While the White Paper focuses on the high level reasons and objectives behind the proposals, there have been a steady stream of publications since July setting out details of how the proposals will be implemented and more are expected. Consultations on discrete aspects of the reforms have already been published, giving interested parties an opportunity to comment on the proposals and influence the way they are implemented.
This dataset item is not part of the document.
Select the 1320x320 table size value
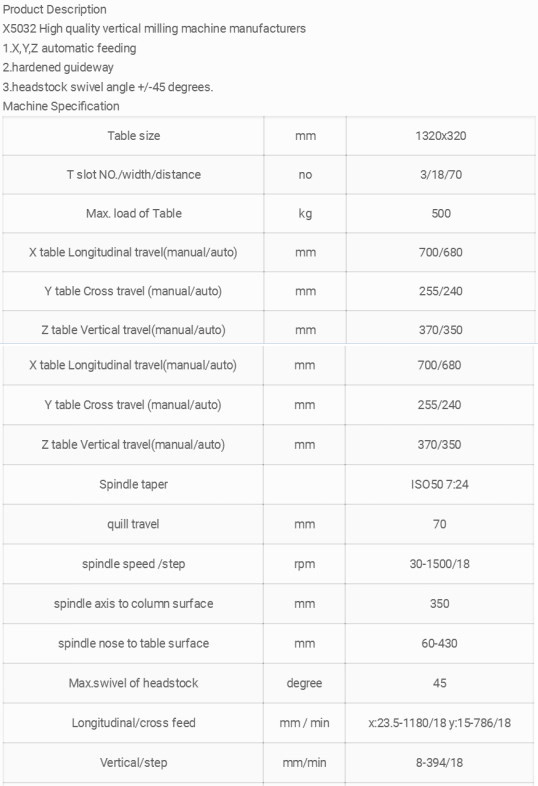This screenshot has height=786, width=538. [x=441, y=136]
No doubt, top on the agenda for the independent sector (along side the future of the NHS tariff) will be to seek clarification of the Government’s proposals for addressing NHS pension provision and the impact this has on the “level playing field” for independent sector providers tendering for opportunities in the NHS. This was a difficult issue for the previous government and is only briefly referred to in the White Paper.

The far-reaching proposals in the White Paper are a bold move for a Coalition Government still in its infancy. Whilst there have been other significant structural changes in the NHS over the last decade, the reforms outlined in the White Paper (in particular, the “de-layering” of NHS management and the empowerment of frontline clinical staff) seem driven by a genuine focus on improving health outcomes and creating a patient-led service. This is in keeping with other initiatives in the Coalition Government’s agenda - not least, Cameron’s “Big Society” which also focuses on empowering communities and the people within them.

As the proposals in the White Paper unfold in more detail, the independent sector should work along side the NHS and local authorities to influence the direction of travel, ensuring that the ideas and concerns of all key players in the health sector (public, private and third sector) are accommodated and that each of them is given the opportunity to influence the future of the NHS.